Returns tuple holding tensors with membrane traces, spikes and synaptic current. Tensors are of shape (batch, time, neurons).

hxtorch.spiking.functional.input_neuron(input: torch.Tensor, hw_data: Optional[torch.Tensor] = None) → hxtorch.spiking.handle.NeuronHandle 

Input neuron, forwards spikes without modification in non-hardware runs but injects loop-back recorded spikes if available.

Parameters

input – Input spike tensor.
hw_data – Loop-back spikes, if available.

Returns

Returns the input spike tensor.

hxtorch.spiking.functional.linear(input: torch.Tensor, weight: torch.nn.parameter.Parameter, bias: Optional[torch.nn.parameter.Parameter] = None) → torch.Tensor: Wrap linear to allow signature inspection

hxtorch.spiking.functional.linear_exponential_clamp(inputs: torch.Tensor, weight: torch.nn.parameter.Parameter, bias: Optional[torch.nn.parameter.Parameter] = None, cap: float = 1.5, start_weight: float = 61.0, quantize: bool = False) → torch.Tensor

Clamps the weights with an exponential roll-off towards saturation.

Parameters

input – The input neuron tensor holding spikes to be multiplied with the params tensor weight.
weight – Weight Tensor to be clamped.
bias – The bias of the linear operation.
cap – Upper resp. -1 * lower boundary of the weights. Choose this value to be 1 / weight_scaling (see hxtorch.spiking.Synapse) to saturate the software weights where theirs scaled values saturate on hardware.
start_weight – Indicating at which hardware-weight the roll off begins. Has to be in range (0, 63).
quantize – If true, the weights are rounded to multiples of cap / 63 to match the discrete hardware representation.

Returns

Clamped weights and possibly rounded weights

hxtorch.spiking.functional.linear_sparse(input: torch.Tensor, weight: torch.nn.parameter.Parameter, connections: Optional[torch.Tensor] = None, bias: Optional[torch.nn.parameter.Parameter] = None) → torch.Tensor

Wrap linear to allow signature inspection. Disable inactive connections in weight tensor.

Parameters

input – The input neuron tensor holding spikes to be multiplied with the params tensor weight.
weight – The weight parameter tensor. This tensor is expected to be dense since pytorch, see issue: 4039.
bias – The bias of the linear operation.
connections – A dense boolean connection mask indicating active connections. If None, the weight tensor remains untouched.

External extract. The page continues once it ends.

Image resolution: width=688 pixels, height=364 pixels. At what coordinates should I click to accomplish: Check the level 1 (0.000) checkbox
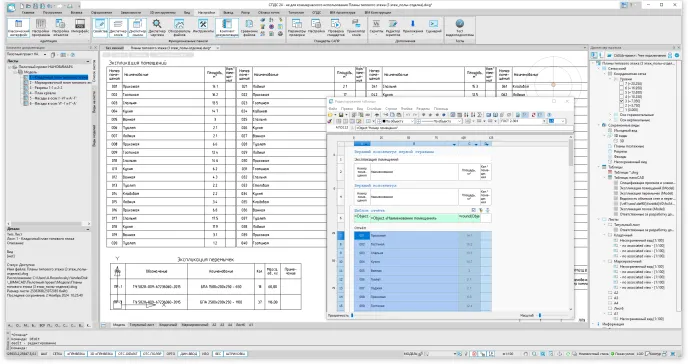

hxtorch.spiking.functional.threshold(input: torch.Tensor, method: str, alpha: float) → torch.Tensor

Selection of the used threshold function. :param input: Input tensor to threshold function. :param method: The string indicator of the the threshold function.

Currently supported: ‘super_spike’.

Parameters: alpha – Parameter controlling the slope of the surrogate derivative in case of ‘superspike’.
Returns: Returns the tensor of the threshold function.